• Excerpt provided
==*==

In closing, I hereby thank all those who helped me in this work: David Cohen, one of the outstanding Torah scholars in the Yeshiva of the Jewish Idea in Kfar Tapuach, who toiled unstintingly in preparing the practical and halachic sources for the Seder night so that every detail be written accurately; he neither slumbered nor slept until he prepared a complete addendum (which is at the end of this Haggadah), which gives in a concentrated form the sources for all of the halachot throughout the Haggadah, as well as additional halachot and glosses. I also thank two other members of our Yeshiva – Uri Amit for donating his time to check the entire commentary and to provide his enlightening comments; also of course to the artist Avinadav Vitkin who was good enough to place his unique talent at our disposal. I also thank the anonymous benefactor who placed at my disposal his personal computer for the specific purpose of compiling this work, after the Israeli police saw it fit to confiscate my own computer from my house during the preparation of this Haggadah.

I conclude with the prayer that all those who study and learn this work will be enriched, and will be brought closer to the clear and straightforward concepts of Judaism in general and of Pesach in particular. I also pray that it will encourage them to study and to relate to the authentic concepts of Judaism throughout the year.

Binyamin Zev Kahane

Adar II, 5757 (March ’97)

* * *

“Why Is This Night Different?..”

If he has a son, the son asks. In contrast to Hanukah and Purim where we are commanded to “publicize the miracle” (and include everyone), on Pesach, the publicizing of the miracle starts first of all with the children. And this is for the reason we mentioned (in the introduction) – that here the goal of the publicizing of the miracle is that the father, at the first available moment, will pass down the principles of faith in the G-d of Israel and the exodus of Egypt to the small son, so as to continue the unbreakable chain. And how tremendous is the fact that the Emunah of Yisrael, despite it’s depth, is simple enough in its basis, that it can be conveyed from father to small boy, by means of a simple story appropriate for a child. This is the significance of the questions which appear here. And it is incumbent upon us to arouse each child, according to his ability, to ask more and more questions. Because the idea is better internalized if he asks and gets an answer, than if he just gets the answer (without asking). And from here one can learn that even if there are no children, the adult should provoke questions for himself and others, in order to sharpen the understanding.

On this night we add another link to the chain of our tradition, conveying the concrete basis of the faith through all the generations, because in such a way can the new generation ITSELF see things properly, despite the fact that “officially”, thousands of years have passed since the event took place. And, behold, he did not see it with his own eyes. But the passing down of the message from generation to generation in such a concrete and precise fashion makes it EXACTLY AS IF HE SAW IT. Just as no one doubts historical events which took place two hundred years ago, since everything is known and passed onward by humanity, so, too can the events of over 3,000 years not be doubted, because the people passed it down in the same way, each one to his children. And this is the difference between Hanukah, Purim, and Passover. For only on Passover was each one commanded to see himself as if he left Egypt, since this fact is the basis of our faith, and without it, our faith would not have survived in such a precise manner after so many thousands of years, hundreds of generations, and countless tragedies and exiles. In such a way, the child is not only connected to his father, but also to the father of his fathers who lived hundreds of years ago and thousands of years ago, each one being a special pipeline for this message which is intended PERSONALLY FOR HIM! On this night, the Jewish child will also receive upon himself his responsibility for the next generations, to continue the chain and the pipeline, and he will understand that if he does not connect himself to the Jewish People, there is no reason for his existence.

==*==

• Problem requirements
Write the next passage of the Passover Haggadah commentary above, picking up right after its final sentence.

• Rows
==*==

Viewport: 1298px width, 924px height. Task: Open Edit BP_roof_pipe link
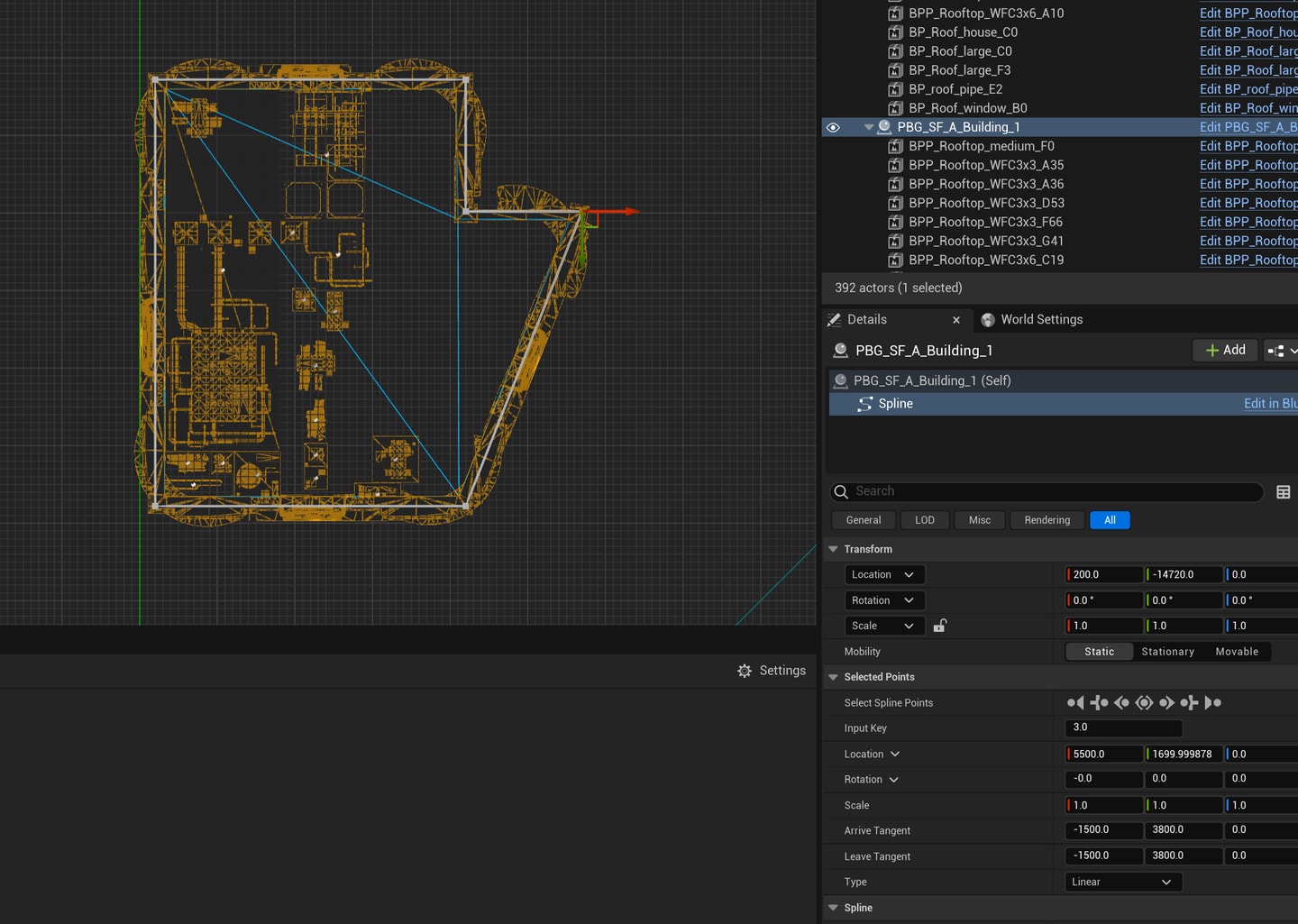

==*==

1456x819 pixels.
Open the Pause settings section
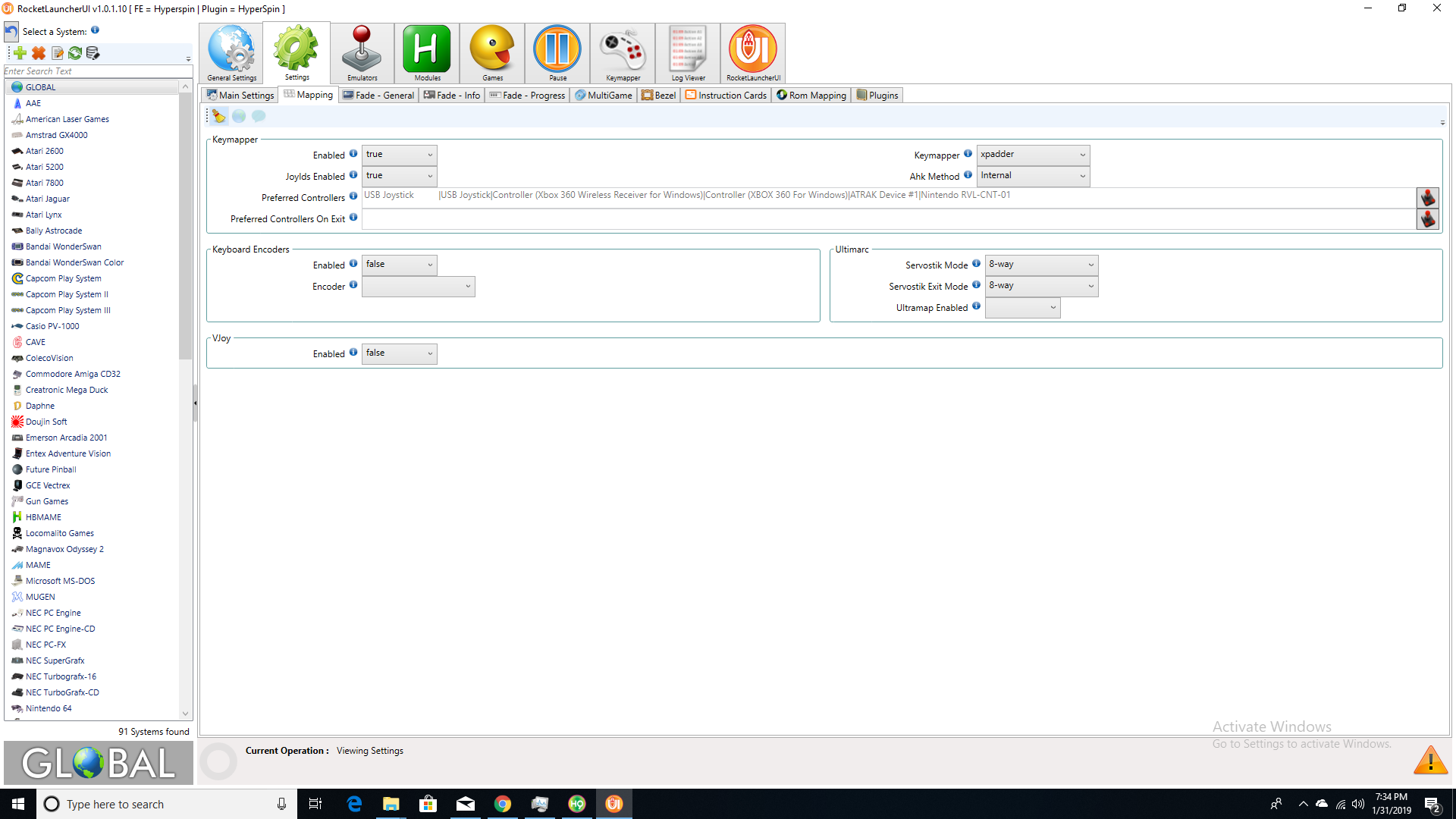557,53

==*==

• Output below
* * *

The Four Questions:

The Torah speaks to the Jew in the language and style he understands and can relate to. It even adjusts itself to different types of people. As the midrash in Yilkot Shimoni says, (Dvraim, 776 ): “That you should go with the strict types according to their understanding, and with the moderate types according to their understanding.”

But there are two limitations:

  1. You cannot change the Torah around as you see fit to do so. Adjustments for different people and different situations are already found in the “halacha”, and if it is not in the “halacha”, no man has the authority to change and adjust matters, even if he feels that he is “saving” the Torah. 
  2. Even if it is possible conveying the message in different ways to different people, if in the end it doesn’t work and that particular Jew still doesn’t want to listen, he is not dismissed from the Torah, and we are not dismissed from telling him words of Torah. The famous saying, “In the same way that it is a mitzvah to say something that will be listened to, it is a mitzvah not to say something that will not be listened to”, has nothing to do with the essence of the message, and one cannot dismiss someone from mitzvot from the Torah for such a reason. On the contrary, “And whether they listen or refuse to – let them know that a prophet was amongst them”. (Ezekhiel, 3) You just tell them Torah, even if there is a need to “blunt his teeth”, as the Haggadah eventually tells us we should do to the evil son. And even if he blunts OUR TEETH, we will not shut up, as G-d told Yishiyahu, “my children are rebellious. If you accept it upon yourself to be humiliated and beaten by my children, then you may go as my messenger; and if not – you will not go as my messenger…” (Shmot Raba, 7:3)

* * *

“Tonight We Recline”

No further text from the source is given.